Klappentext (verändert):
Als die junge Polizistin Cassie Maddox in ein verfallenes Cottage außerhalb von Dublin gerufen wird, schaut sie ins Gesicht des Todes wie in einen Spiegel: Die Ermordete gleicht ihr bis aufs Haar. Wer ist diese Frau? Wer hat sie niedergestochen? Und hätte eigentlich Cassie selbst sterben sollen? Die Tote wohnte mit vier anderen Studenten in einem abgelegenen Herrenhaus namens Whitethorn, wo sich die Freunde ein verschworenes Universum geschaffen haben, misstrauisch beäugt von den Dorfbewohnern. Keine Spuren und Hinweise sind zu finden, und bald bleibt nur eine Möglichkeit: Cassie Maddox muss in die Haut der Toten schlüpfen, um den Mörder zu finden.
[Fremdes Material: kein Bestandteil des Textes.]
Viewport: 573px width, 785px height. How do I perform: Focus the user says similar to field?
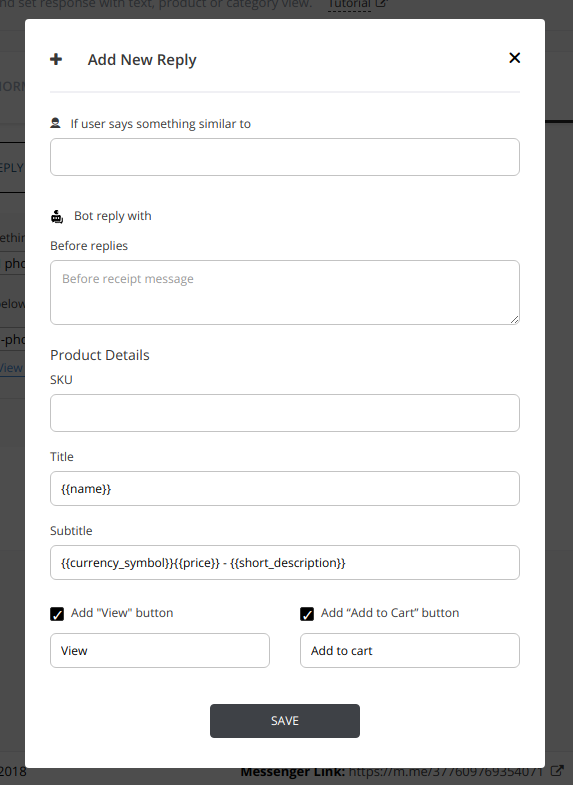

Ein ungeheuerliches Spiel beginnt.
Über die Autorin:
Tana French wurde in den USA geboren, wuchs in Irland, Italien und Malawi auf und lebt seit 1990 in Dublin. Sie machte eine Schauspielausbildung am Trinity College und arbeitet für Theater, Film und Fernsehen. Ihr erstes Buch "Grabesgrün" wurde mit dem Edgar Allan Poe Award für das beste Debut ausgezeichnet.
Allgemeines:
Originaltitel "The Likeness"
26 Kapitel in 778 Seiten + Danksagung
Inhalt:
Cassie Maddox' ehemaliger Chef aus ihrer Undercover-Zeit, Frank Mackey, hat die Idee, sie in die Wohngemeinschaft zu schleusen, weil er glaubt, dort den Mörder des Mädchens zu finden. Gegen des Widerstand ihres Freundes Sam geht sie das Risiko ein. Ihre anfängliche Angst, von den Freunden enttarnt zu werden, verfliegt rasch, aber es geschieht, was keiner für möglich hält: Cassie verliert ihre professionelle Distanz und lässt sich von der Gruppe vereinnahmen.
Eigene Meinung:
Bisher bestätigten Krimiautoren wie Elizabeth George meine Ansicht, dass es unmöglich ist, in einem 700-800 Seiten dicken Krimi eine konstante Spannung zu halten. Dann kommt Tana French und beweist meinen Irrtum. Man muss allerdings die Art der Spannung mögen, die nicht aus Actionszenen oder dem Aufdecken verzwickter Spuren resultiert, sondern aus einem Geflecht von Beziehungen einzelner Charaktere - das auch die Erklärung für die extreme Dialoglastigkeit des Buches. Gelegentlich möchte man sowohl den Polizisten auf der einen, als auch den Hausbewohnern auf der anderen Seite zurufen: Kommt mal auf den Punkt! Welcher Leser will wirklich kurz bevor entscheidende Details zutage treten mit seitenlangen Theorien zum sozialen Miteinander unterhalten werden?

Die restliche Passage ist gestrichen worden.